January 24, 2023 20:00:58 by Sarah

Eileen is the kind of fun bait-and-switch film that comes along frequently but rarely sticks the landing. Usually, films that attempt a twisty narrative with a technical difficulty of ten end up going off the rails, sometimes in just plain dreadful fashion (Collateral Beauty, The Book of Henry), sometimes in spectacularly awful fashion (Serenity, The Winter’s Tale). Eileen, however, sticks the landing. Ten out of ten, no notes. From director William Oldroyd (Lady Macbeth) and screenwriters Luke Goebel and Ottessa Moshfegh (adapting Moshfegh’s eponymous novel), Eileen is like Patricia Highsmith, if Patricia Highsmith was reporting live from the gutter, sis! It’s Carol, if instead of sad and romantic, Carol was horny and deranged. 

Thomasin McKenzie stars as Eileen, a young woman working at a juvenile prison in the 1960s. Her dad is a drunk retired police chief obviously haunted by World War II, her mother is dead; her “good” sister is nowhere to be seen, having married and moved away and, apparently, never looked back. Eileen goes through the motions at her secretarial job at the prison, taking an interest in a boy who stabbed his father to death, and jilling off outside the family visiting room while imagining the creepily hot guard (Owen Teague) banging her in full view of everyone. Eileen has a very active imagination, and usually goes right to the worst thing that could happen in any given moment. 

Things start to look up with the arrival of the prison’s glamorous new psychologist, Rebecca St. John (Anne Hathaway, who, shall we say, understands the assignment). Eileen is instantly smitten, and it seems Rebecca is at least fond enough of Eileen to entertain the younger woman’s crush. They go for drinks, dance, Eileen takes up a series of personal vices to imitate the object of her affection. Meanwhile, she’s still dealing with her drunk dad (Shea Whigham, in a very Shea Whigham kind of role) at home, as he keeps pointing his service revolver at people on their block. It’s Chekhov’s drunk loaded gun! And everyone keeps talking about Lee Polk (Sam Nivola), the boy who killed his dad, and wondering what would drive a boy to kill his nice father, a respectable policeman? And it’s like, well, I can think of something. But it’s the 1960s! No one has those filthy thoughts! Also, everyone has terrible New Jersey accents. Just know that in every scene, at least one person sounds like an SNL character playing “New Jersey” ironically.

Records:
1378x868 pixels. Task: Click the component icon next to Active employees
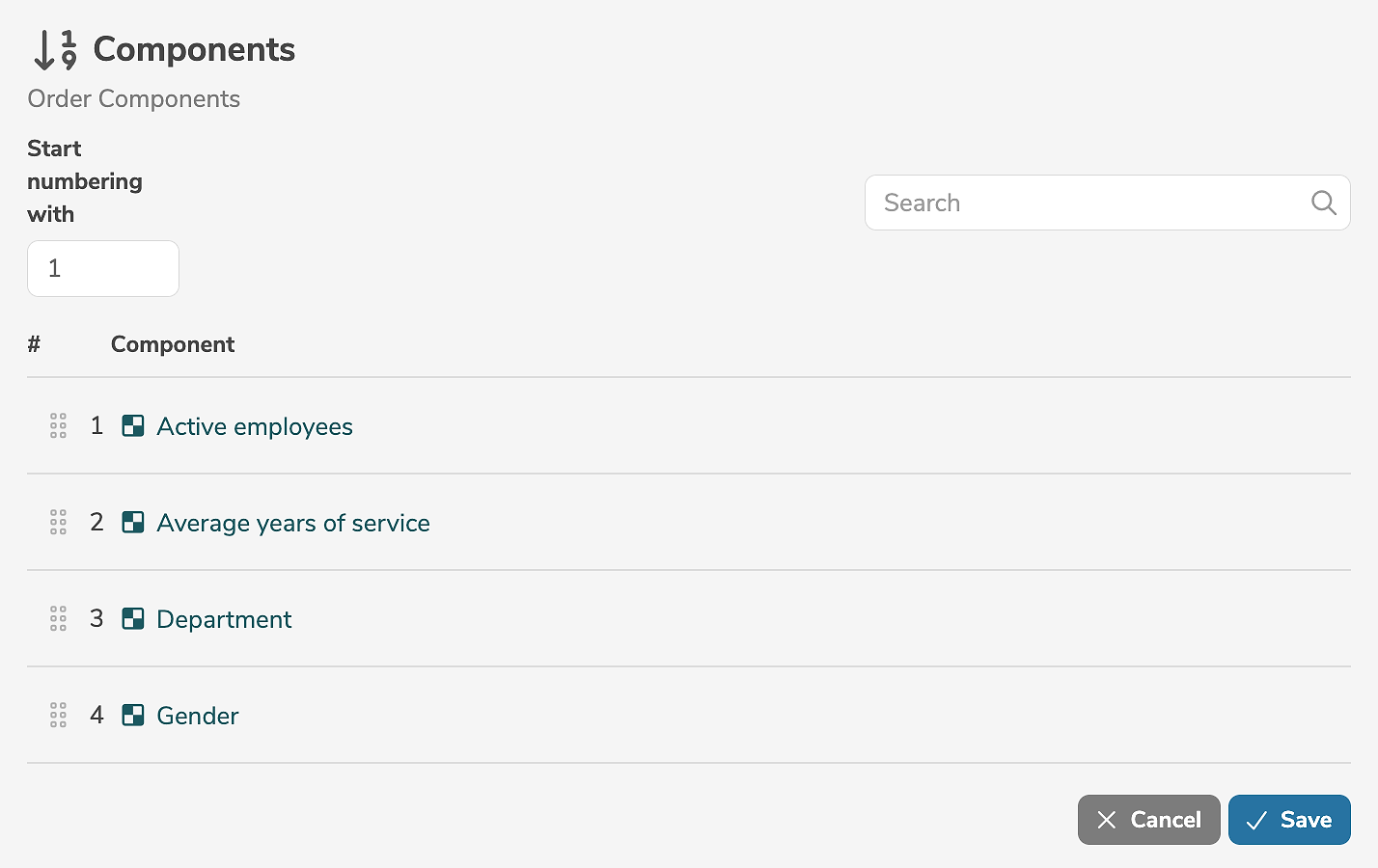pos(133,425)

...

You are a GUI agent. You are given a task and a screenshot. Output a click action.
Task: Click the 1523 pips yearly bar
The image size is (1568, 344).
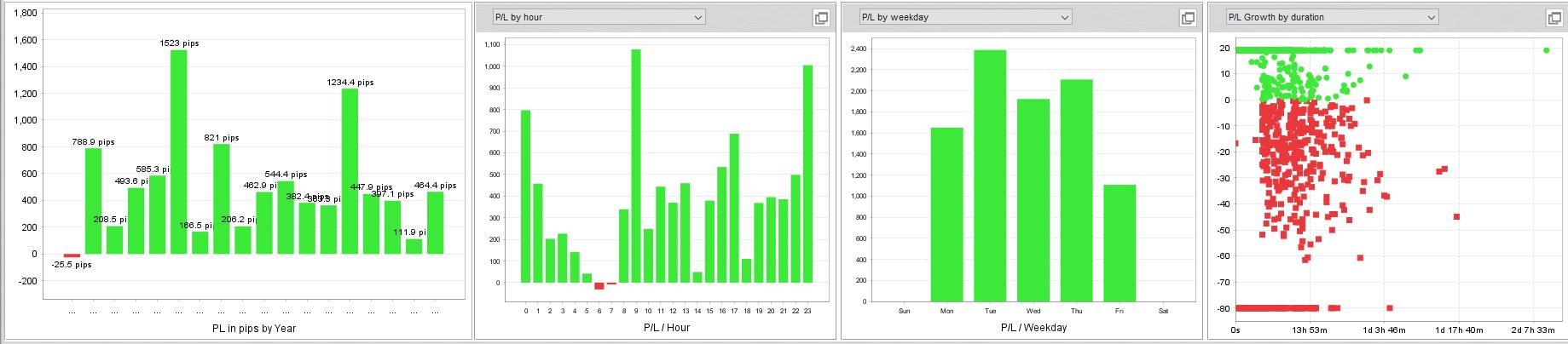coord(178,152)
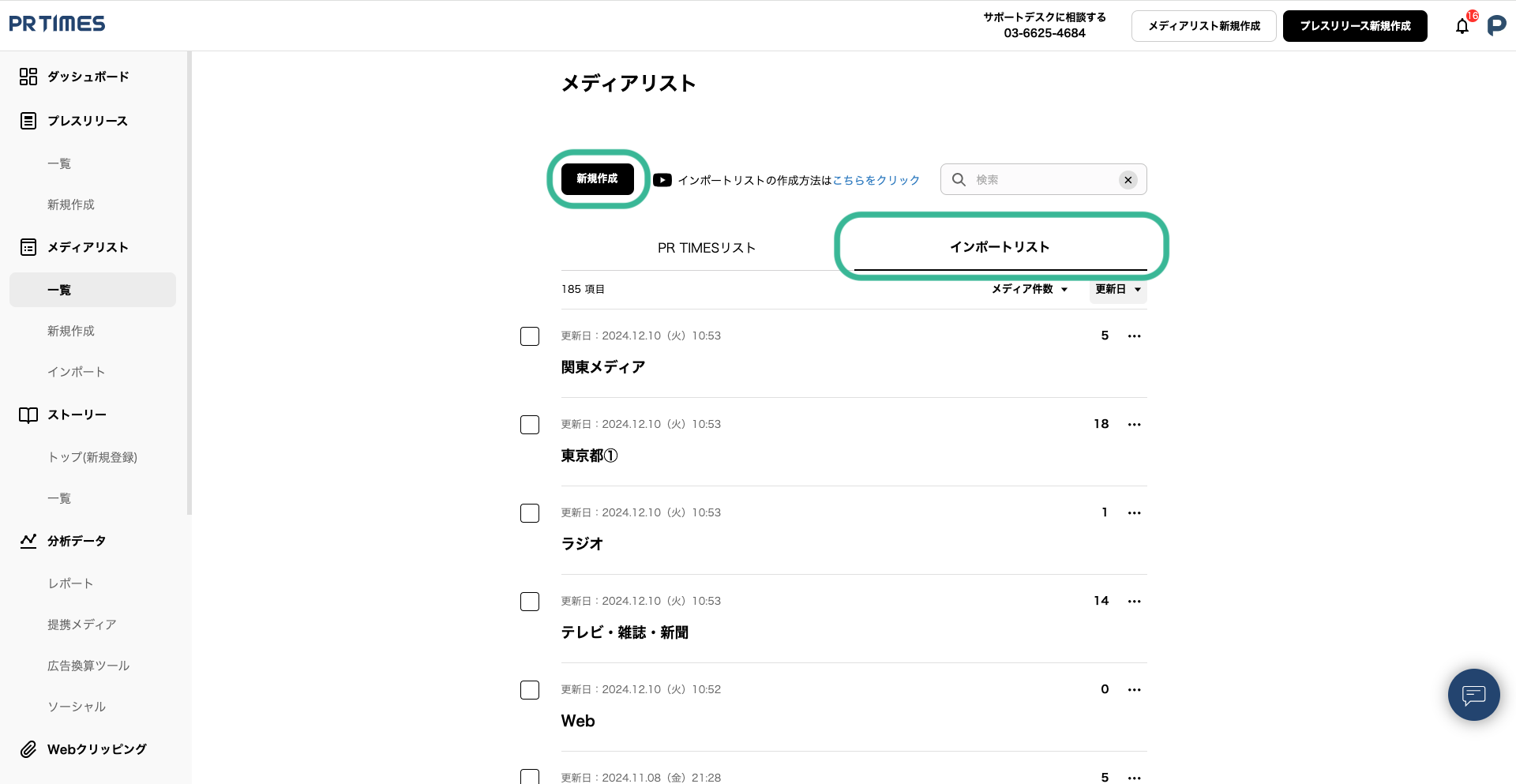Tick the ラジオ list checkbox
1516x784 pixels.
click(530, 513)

--

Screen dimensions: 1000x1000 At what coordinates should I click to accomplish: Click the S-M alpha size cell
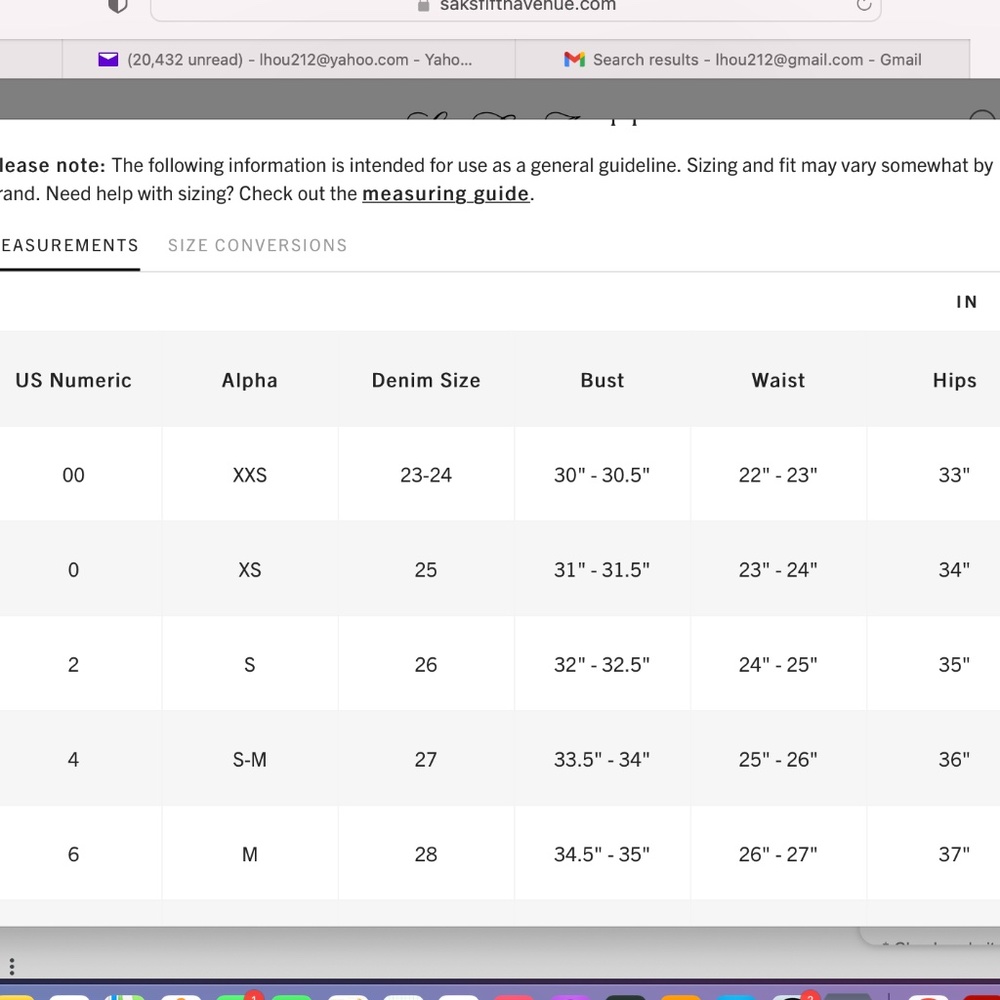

List of tasks:
A - For each statement about the Eileen review, answer yes or no and quote the words from the review that decide it. (i) Eileen has a secretarial job at a prison. (ii) Eileen's mother is a retired police chief. (iii) Luke Goebel directed the film.
B - Write the next part of the Eileen review, starting after its last sentence.

Set of answers:
A -
(i) Yes: "Eileen goes through the motions at her secretarial job at the prison"
(ii) No: "Her dad is a drunk retired police chief obviously haunted by World War II, her mother is dead"
(iii) No: "From director William Oldroyd (Lady Macbeth) and screenwriters Luke Goebel and Ottessa Moshfegh"

B -
Lady Macbeth proved William Oldroyd’s talent for managing tone, pacing, and style, all of which are critical to the success of Eileen. In lesser hands, the third act derangement would send Eileen straight into the bin with films like The Village or Remember Me (an all-timer in the “utterly demented third act reveals” sweepstakes). But Oldroyd has a tight grip on the reins and does not lose control of his film, nor does he ever deviate from the central performances of McKenzie and Hathaway. Remaining grounded in the budding relationship between Eileen and Rebecca makes everything that comes after feel of a piece with the beginning of the film, a natural extension of everything everyone isn’t saying about Lee Polk’s dad, and Eileen’s inherent weirdness. It’s a tonal tightrope, and Oldroyd walks it masterfully, matched by the perfectly calibrated performances of his leading ladies. Also, cinematographer Ari Wegner shoots the film like she was freezing her tits off in New Jersey at the time, a gray chilliness appropriate to Eileen’s depressing life and town.

It’s fun to be surprised by a film, to think you know where it’s going, only to end up somewhere fresh and unexpected. It’s even more fun if that trip is unhinged; like, yes, officer I meant to drive into this lake, I live with the watermen now. Oldroyd does such a good job in the setup, Hathaway is so perfect as the too cool for this sh-tty town femme fatale, McKenzie is just the right amount of girl next door dreaming of murder, everyone is on the same page, they all have a hand on the wheel, gleefully steering into the lake.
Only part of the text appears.